* _ABOUT THIS EXERCISE_
Retype, word for word, every line of the records below starting at the one that contains "Start a Review (425, 1534)" and ending at the one that contains "Reviews (180, 467)"; include both of those lines and nothing more.

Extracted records

= = = =

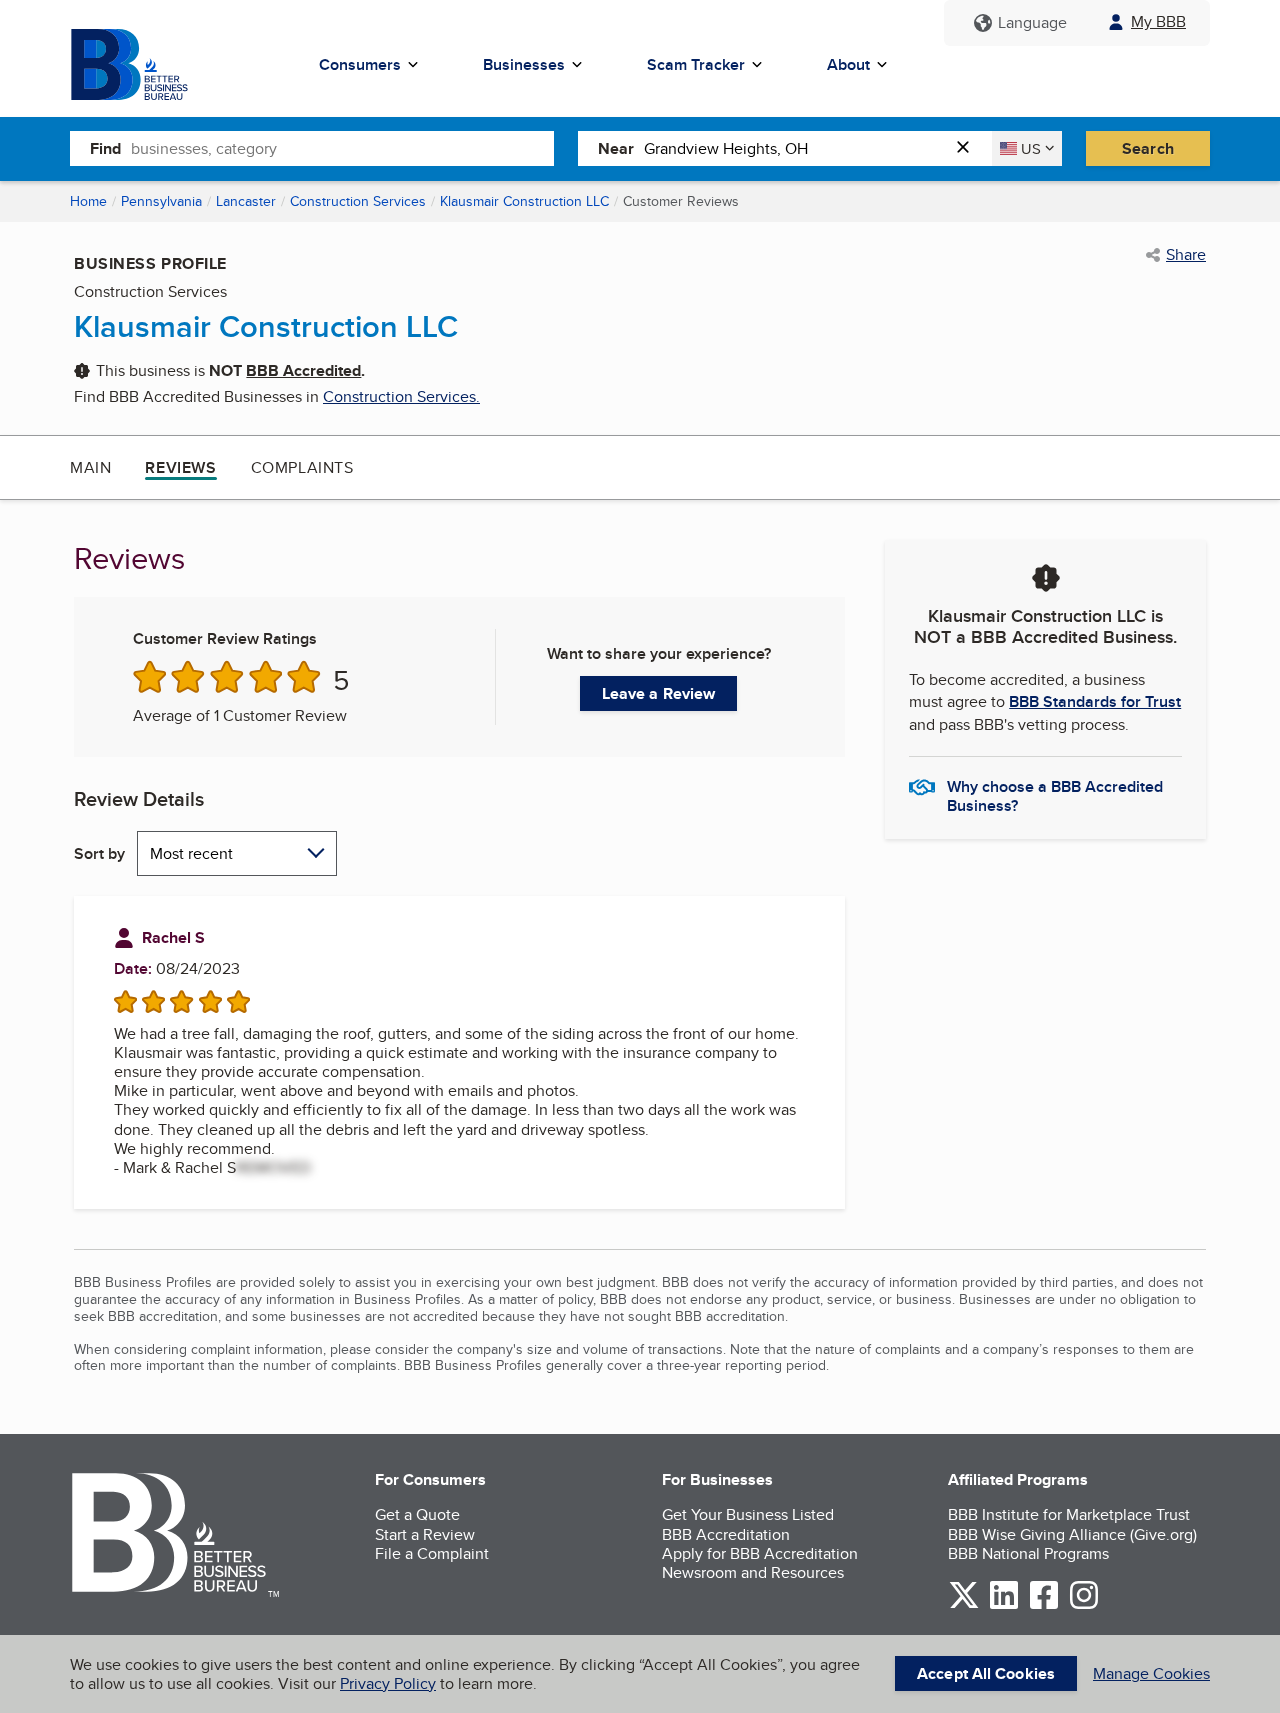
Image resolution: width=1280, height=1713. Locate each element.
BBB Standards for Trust (1095, 701)
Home (88, 201)
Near (616, 148)
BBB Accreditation (726, 1534)
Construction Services (358, 201)
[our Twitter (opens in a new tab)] (964, 1605)
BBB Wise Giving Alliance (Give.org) (1072, 1534)
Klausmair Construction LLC (524, 201)
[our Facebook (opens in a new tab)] (1044, 1605)
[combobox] (342, 148)
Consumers (360, 64)
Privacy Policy (388, 1683)
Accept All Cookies (986, 1673)
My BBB (1158, 21)
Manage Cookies (1151, 1673)
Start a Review (425, 1534)
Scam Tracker (696, 64)
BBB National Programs (1028, 1553)
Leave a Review (658, 693)
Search (1148, 148)
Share (1186, 255)
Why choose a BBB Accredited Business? (1055, 795)
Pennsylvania (161, 201)
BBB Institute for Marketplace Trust (1069, 1514)
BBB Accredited (303, 370)
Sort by (99, 853)
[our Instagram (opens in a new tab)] (1084, 1605)
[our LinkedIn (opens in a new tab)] (1004, 1605)
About (848, 64)
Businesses (524, 64)
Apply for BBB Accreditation (760, 1553)
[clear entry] (969, 148)
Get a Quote (417, 1514)
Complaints (302, 467)
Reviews (180, 467)
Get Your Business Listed (748, 1514)
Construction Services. (401, 396)
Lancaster (246, 201)
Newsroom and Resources (753, 1572)
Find (105, 148)
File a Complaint (432, 1553)
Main (90, 467)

= = = =

* _ANSWER SECTION_
Start a Review (425, 1534)
Scam Tracker (696, 64)
BBB National Programs (1028, 1553)
Leave a Review (658, 693)
Search (1148, 148)
Share (1186, 255)
Why choose a BBB Accredited Business? (1055, 795)
Pennsylvania (161, 201)
BBB Institute for Marketplace Trust (1069, 1514)
BBB Accredited (303, 370)
Sort by (99, 853)
[our Instagram (opens in a new tab)] (1084, 1605)
[our LinkedIn (opens in a new tab)] (1004, 1605)
About (848, 64)
Businesses (524, 64)
Apply for BBB Accreditation (760, 1553)
[clear entry] (969, 148)
Get a Quote (417, 1514)
Complaints (302, 467)
Reviews (180, 467)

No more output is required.